- Nickname: Aambal
- Ambalapattu Location in Tamil Nadu, India Ambalapattu Ambalapattu (India)
- Coordinates: 10°31′33″N 79°18′29″E﻿ / ﻿10.52583°N 79.30806°E
- Country: India
- State: Tamil Nadu
- District: Thanjavur
- Taluk: Orathanadu
- Post Office: Ambalapattu North (Iluppaiththoppu), Ambalapattu Southm, Parangivettikadu
- PIN: 614626
- Established: 23-01-2013

Government
- • Type: Rural

Languages
- • Official: Tamil
- Time zone: UTC+5:30 (IST)
- Postal code: [614626]
- Vehicle registration: TN-49

= Ambalapattu =

Ambalapattu is a name common to several villages located in Orathanadu taluk, Thanjavur district, Tamil Nadu, India.

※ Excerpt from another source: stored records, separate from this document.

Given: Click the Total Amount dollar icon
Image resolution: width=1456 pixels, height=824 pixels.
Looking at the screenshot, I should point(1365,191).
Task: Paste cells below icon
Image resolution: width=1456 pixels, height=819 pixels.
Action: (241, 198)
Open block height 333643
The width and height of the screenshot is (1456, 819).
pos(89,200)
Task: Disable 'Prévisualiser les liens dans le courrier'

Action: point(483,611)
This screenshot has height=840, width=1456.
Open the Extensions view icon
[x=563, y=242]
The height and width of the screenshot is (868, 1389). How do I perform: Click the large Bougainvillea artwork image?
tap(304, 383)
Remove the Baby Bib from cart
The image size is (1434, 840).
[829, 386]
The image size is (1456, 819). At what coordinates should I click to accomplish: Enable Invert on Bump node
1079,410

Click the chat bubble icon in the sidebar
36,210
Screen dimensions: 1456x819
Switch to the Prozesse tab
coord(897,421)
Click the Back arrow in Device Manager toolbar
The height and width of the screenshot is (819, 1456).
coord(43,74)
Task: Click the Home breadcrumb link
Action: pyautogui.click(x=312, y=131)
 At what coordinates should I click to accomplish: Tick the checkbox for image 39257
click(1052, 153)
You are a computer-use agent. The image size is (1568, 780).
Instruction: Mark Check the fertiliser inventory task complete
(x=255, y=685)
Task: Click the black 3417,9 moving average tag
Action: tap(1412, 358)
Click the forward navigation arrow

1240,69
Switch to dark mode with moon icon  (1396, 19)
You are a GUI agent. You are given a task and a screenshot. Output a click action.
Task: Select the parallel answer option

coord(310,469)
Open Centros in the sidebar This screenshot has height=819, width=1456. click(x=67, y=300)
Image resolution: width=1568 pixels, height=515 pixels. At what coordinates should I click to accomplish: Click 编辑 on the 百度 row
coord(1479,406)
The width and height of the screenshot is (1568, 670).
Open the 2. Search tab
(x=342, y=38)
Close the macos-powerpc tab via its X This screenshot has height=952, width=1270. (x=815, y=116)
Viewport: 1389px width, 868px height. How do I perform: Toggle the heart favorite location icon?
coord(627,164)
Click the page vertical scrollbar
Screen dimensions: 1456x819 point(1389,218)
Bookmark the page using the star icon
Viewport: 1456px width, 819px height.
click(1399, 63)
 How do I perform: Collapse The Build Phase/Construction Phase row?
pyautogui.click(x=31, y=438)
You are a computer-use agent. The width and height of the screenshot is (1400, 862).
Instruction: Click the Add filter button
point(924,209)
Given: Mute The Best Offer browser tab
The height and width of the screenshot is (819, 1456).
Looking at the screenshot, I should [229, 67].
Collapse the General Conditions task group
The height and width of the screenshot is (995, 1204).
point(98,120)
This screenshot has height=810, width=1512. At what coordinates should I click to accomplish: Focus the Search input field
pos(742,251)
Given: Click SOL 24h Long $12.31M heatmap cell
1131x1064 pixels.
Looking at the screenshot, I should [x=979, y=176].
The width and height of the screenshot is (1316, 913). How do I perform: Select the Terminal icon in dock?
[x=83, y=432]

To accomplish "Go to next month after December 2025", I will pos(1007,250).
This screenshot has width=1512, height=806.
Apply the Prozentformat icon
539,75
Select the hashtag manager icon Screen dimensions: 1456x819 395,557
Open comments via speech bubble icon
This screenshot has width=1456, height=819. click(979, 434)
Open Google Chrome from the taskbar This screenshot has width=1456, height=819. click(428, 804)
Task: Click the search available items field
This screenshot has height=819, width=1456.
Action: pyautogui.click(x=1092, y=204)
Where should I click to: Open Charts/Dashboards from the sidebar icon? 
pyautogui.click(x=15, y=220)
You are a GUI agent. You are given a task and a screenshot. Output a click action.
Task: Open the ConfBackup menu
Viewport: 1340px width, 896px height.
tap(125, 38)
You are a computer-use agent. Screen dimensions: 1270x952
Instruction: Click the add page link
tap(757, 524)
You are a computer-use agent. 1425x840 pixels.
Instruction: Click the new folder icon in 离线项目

The 2011 India census has separate records for Ambalapattu North, Ambalapattu South and Ambalapattu South Sivakollai.

==Demographics==
===Ambalapattu North===
As of the 2011 India census, the population was 3554, of those 1628 are male and 1926 female.

===Ambalapattu South===
As of the 2011 India census, the population was 2302, of those 1070 are male and 1232 female.

===Ambalapattu South Sivakollai===
As of the 2011 India census, the population was 1581, of those 782 are male and 799 female.